The quick settlements have left largely unexamined some basic legal questions, such as the legality of the RIAA’s investigative tactics, and the question of what proof should be required to hold a defendant liable for peer-to-peer copyright infringement
In two cases, judges have ruled that making songs available on a peer-to-peer network does not constitute copyright infringement — the RIAA has to show that someone actually downloaded the material from a defendant’s open share folder. One of those cases is still mired in pretrial litigation. In the other, an Arizona judge issued a $40,000 judgment last week in favor of the recording industry, after learning the defendant tampered with his hard drive to conceal his downloading.
The so-called “making available” issue also emerged, belatedly, in the only RIAA file sharing lawsuit to go to trial: the case against Thomas, a Minnesota mother of three, who was slammed with a $222,000 judgment last year for sharing 24 tracks in her Kazaa folder.
Months after the Duluth, Minnesota jury’s October verdict, U.S. District Judge Michael Davis called the lawyers back to his courtroom. He said he likely committed a “manifest error” in the case by instructing (.pdf) the jury that merely offering music was infringement.
Judge Davis is expected any day to declare a mistrial in the case, and rule that the Copyright Act demands a showing of an actual “transfer” of files from Thomas’ share folder. If that line of reasoning is followed elsewhere, it endangers a key prong of the RIAA’s litigation strategy. The association believes it is technically impossible to prove that files offered on a peer-to-peer user’s shared folders were actually downloaded by anyone besides its own investigators. “It’s all done behind a veil,” RIAA attorney Donald Verrilli Jr. argued in the Thomas case last month.
That doesn’t mean the RIAA would be dead in the water. The recording industry could try to prove, through forensic examination, that the shared files were pirated to begin with, i.e., that the defendant infringed copyright law by downloading the music, before sharing it again. It’s also possible the courts will find that — as the RIAA has argued — downloads by the RIAA’s investigators can be considered infringement by the file sharer; digital rights advocates counter the recording industry should not be able to pay investigators to make downloads of its own music, and then declare them unauthorized copies.

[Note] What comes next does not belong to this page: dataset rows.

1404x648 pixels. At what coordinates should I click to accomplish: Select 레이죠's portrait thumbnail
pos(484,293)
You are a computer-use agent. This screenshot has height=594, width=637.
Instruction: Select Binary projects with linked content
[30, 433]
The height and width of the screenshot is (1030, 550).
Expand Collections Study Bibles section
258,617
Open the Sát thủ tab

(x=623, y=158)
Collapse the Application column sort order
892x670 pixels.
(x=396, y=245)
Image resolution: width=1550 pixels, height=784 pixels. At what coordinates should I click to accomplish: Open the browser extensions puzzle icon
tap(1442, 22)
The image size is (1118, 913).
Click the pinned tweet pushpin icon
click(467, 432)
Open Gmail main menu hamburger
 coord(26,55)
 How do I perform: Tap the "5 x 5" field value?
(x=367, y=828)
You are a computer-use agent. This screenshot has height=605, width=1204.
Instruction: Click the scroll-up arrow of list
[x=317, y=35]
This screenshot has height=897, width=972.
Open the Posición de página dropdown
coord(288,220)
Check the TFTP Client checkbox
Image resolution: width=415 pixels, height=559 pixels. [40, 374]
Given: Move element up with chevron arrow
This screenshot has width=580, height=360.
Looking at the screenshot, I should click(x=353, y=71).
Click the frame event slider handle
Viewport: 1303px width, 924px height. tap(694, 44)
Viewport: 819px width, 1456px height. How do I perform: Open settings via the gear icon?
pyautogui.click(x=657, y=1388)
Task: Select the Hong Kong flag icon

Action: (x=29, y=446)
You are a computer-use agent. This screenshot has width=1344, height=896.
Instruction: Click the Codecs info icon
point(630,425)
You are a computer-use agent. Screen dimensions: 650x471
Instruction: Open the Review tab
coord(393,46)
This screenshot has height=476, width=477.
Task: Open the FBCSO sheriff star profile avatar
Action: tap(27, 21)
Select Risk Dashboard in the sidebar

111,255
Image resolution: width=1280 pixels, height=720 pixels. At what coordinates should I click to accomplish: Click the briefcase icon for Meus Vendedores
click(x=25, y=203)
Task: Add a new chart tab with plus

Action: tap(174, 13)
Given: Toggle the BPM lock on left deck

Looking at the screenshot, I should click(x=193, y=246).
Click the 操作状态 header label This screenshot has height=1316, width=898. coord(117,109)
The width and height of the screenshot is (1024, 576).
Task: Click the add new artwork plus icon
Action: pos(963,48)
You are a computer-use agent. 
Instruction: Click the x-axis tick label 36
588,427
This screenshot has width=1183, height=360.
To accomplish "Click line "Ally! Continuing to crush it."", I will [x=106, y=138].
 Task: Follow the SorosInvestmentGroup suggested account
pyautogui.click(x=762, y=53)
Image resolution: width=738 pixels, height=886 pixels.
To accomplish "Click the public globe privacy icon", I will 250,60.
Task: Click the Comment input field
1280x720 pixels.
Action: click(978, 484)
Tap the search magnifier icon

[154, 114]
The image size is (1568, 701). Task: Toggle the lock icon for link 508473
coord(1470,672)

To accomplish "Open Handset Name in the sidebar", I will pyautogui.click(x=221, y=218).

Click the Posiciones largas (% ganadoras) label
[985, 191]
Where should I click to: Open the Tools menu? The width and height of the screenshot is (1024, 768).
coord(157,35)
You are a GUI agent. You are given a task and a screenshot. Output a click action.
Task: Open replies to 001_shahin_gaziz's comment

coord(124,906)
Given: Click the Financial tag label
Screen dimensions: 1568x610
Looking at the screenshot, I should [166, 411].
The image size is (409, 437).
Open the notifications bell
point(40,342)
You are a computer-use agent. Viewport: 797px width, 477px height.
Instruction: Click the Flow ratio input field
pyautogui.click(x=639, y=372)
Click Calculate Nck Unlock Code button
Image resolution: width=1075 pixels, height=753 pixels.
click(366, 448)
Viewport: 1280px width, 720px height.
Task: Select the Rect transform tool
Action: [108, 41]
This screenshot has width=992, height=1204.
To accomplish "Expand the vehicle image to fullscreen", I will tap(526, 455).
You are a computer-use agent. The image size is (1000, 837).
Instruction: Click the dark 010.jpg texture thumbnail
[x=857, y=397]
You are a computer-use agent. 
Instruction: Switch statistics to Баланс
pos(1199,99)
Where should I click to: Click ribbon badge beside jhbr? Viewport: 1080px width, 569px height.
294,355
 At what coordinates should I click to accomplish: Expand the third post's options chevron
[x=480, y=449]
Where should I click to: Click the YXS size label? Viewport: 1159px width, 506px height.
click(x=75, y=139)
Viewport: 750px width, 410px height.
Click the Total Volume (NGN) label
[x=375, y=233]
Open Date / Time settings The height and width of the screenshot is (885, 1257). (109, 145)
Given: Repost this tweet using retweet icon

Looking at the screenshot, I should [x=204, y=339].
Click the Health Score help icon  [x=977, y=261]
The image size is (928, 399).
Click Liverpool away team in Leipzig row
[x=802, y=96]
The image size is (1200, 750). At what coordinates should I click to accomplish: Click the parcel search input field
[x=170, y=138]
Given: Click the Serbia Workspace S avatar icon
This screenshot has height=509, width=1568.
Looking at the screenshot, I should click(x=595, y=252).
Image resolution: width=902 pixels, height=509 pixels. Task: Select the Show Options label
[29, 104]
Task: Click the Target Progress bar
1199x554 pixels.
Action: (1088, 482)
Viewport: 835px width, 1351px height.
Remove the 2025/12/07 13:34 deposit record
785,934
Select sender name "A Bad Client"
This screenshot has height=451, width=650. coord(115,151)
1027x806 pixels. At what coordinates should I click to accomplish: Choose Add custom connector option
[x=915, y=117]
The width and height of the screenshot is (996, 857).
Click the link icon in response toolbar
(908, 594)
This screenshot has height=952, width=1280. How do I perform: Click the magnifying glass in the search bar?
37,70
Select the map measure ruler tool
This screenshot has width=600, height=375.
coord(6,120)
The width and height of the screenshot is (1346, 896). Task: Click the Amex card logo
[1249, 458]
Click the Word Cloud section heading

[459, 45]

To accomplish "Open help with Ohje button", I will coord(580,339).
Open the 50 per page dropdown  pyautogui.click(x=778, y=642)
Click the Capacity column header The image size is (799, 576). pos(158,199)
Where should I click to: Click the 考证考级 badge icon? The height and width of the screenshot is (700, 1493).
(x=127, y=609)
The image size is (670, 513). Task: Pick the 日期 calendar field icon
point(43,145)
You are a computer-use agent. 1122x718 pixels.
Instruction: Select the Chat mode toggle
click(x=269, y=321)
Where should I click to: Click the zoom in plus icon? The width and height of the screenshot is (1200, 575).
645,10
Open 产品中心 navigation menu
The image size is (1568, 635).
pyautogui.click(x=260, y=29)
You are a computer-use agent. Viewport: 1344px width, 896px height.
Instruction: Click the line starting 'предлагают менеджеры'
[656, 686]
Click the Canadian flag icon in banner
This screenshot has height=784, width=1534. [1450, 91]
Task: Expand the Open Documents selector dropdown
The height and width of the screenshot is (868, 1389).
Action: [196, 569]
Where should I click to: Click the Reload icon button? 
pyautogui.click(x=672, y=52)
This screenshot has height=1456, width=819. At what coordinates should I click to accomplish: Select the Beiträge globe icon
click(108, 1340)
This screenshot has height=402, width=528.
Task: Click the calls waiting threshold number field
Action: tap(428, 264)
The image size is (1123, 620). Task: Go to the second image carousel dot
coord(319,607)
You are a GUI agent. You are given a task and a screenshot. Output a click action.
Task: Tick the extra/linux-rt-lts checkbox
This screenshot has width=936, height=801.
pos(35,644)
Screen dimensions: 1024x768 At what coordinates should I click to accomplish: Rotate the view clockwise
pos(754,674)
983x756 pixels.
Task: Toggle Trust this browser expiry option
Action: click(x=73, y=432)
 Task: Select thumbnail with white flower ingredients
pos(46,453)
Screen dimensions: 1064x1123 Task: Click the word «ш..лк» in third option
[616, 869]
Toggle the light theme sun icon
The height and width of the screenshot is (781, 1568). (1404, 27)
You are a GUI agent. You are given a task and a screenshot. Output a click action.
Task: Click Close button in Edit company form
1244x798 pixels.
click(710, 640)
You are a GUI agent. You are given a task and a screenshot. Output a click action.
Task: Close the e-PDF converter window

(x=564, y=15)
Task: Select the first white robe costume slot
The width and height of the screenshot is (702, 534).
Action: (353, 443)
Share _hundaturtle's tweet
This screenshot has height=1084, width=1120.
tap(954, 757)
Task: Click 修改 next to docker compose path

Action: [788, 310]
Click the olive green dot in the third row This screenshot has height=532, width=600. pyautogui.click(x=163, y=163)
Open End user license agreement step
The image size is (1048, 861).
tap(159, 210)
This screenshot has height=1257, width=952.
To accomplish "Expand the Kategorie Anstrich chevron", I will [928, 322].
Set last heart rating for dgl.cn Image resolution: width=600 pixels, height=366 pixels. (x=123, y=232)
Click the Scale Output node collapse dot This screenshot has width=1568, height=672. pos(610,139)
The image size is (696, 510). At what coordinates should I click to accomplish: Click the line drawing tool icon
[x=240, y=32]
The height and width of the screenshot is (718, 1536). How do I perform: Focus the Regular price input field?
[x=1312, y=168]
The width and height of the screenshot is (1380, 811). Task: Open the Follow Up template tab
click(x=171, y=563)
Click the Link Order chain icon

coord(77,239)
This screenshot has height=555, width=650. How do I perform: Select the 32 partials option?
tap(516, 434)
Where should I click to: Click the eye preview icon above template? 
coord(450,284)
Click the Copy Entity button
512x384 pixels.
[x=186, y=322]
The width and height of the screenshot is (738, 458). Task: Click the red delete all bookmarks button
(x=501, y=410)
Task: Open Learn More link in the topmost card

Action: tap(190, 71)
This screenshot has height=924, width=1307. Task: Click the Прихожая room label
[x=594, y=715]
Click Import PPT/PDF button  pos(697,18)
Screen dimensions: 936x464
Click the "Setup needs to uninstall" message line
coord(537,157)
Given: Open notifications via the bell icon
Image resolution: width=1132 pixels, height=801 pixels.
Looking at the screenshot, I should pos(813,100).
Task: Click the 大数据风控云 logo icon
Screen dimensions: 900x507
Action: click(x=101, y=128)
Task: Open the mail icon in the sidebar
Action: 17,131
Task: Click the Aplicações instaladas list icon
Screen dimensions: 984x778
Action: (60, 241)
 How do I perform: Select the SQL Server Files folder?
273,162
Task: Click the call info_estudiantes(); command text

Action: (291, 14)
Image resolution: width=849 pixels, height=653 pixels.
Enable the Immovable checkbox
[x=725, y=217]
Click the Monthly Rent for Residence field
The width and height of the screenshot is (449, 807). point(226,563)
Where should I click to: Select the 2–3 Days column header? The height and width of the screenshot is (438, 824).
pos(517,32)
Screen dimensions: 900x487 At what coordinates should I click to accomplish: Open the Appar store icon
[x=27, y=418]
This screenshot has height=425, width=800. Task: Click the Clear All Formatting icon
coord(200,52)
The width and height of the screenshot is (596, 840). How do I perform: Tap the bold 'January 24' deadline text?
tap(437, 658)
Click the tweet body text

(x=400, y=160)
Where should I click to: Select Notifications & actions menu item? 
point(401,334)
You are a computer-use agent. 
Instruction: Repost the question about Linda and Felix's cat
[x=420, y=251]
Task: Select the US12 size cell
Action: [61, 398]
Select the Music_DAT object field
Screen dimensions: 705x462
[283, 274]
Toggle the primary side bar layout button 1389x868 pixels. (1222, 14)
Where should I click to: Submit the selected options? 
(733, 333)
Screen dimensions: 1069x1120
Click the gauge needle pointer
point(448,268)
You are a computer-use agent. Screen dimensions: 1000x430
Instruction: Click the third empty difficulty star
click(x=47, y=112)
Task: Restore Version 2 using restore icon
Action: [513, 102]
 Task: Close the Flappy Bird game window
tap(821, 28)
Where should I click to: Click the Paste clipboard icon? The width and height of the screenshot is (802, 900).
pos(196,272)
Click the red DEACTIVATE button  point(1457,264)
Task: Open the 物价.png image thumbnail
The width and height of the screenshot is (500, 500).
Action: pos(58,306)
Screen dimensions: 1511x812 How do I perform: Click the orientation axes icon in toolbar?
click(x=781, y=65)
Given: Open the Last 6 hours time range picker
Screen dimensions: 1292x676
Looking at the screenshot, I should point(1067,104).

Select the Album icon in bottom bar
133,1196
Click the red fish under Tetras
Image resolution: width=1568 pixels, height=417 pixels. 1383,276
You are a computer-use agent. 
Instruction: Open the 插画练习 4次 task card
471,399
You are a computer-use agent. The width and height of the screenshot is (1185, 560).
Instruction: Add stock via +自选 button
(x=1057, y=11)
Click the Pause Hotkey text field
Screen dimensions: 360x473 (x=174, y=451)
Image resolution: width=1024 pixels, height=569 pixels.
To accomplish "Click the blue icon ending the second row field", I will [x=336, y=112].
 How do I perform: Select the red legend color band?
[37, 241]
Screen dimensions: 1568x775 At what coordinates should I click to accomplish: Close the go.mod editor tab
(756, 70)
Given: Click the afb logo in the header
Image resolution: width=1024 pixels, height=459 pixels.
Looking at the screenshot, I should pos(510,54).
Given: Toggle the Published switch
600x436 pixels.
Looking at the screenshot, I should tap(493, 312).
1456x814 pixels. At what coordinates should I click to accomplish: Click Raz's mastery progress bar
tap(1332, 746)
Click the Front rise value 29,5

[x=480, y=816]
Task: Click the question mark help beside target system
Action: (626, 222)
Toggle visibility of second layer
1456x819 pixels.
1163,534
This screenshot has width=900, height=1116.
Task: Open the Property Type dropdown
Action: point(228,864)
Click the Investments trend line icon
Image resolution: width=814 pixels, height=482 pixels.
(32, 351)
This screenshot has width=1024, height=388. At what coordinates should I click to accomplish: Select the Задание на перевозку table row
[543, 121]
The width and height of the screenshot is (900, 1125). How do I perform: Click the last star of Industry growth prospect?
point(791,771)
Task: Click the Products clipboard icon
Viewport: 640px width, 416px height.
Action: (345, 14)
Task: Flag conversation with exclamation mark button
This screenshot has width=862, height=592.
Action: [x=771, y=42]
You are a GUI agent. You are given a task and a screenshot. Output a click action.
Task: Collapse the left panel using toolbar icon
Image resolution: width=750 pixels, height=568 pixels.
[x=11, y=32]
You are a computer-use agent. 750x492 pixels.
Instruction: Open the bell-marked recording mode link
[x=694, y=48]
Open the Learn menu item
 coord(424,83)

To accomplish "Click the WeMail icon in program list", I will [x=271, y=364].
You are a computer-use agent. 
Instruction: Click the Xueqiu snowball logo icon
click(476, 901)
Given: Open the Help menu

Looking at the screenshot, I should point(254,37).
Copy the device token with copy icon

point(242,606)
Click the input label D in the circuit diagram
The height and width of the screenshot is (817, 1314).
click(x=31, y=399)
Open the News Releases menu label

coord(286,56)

The RIAA’s investigative tactics have come under attack as well. In a few states — Michigan, Texas, Florida, New York, Massachusetts, Oregon and Arizona — state governments and RIAA defendants have challenged the qualifications of the private company that develops the music industry’s cases.
MediaSentry — aka SafeNet — specializes in logging into peer-to-peer networks, where it downloads some music, takes screenshots of open share folders and documents the offending IP address. The RIAA’s position is that the online sleuthing isn’t covered by state laws regulating private investigators. But Michigan (.pdf) recently disagreed, and told MediaSentry it needed a private investigator’s license to continue practicing in that state.
Against that shifting legal backdrop, a handful of universities, including the University of Oregon, have begun refusing to divulge students’ names in file sharing lawsuits, on privacy grounds.
Nobody can credibly dispute that file sharing systems are a superhighway for pirated music. “There is no doubt that the volume of files on P2P is overwhelmingly infringing,” says Eric Garland, president of Los Angeles research firm BigChampagne. But critics of the RIAA say it’s time for the music industry to stop attacking fans, and start looking for alternatives. Fred von Lohmann, a staff attorney with the Electronic Frontier Foundation, says the lawsuits are simply not reducing the number of people trading music online.
“If the goal is to reduce file sharing,” he says, “it’s a failure.”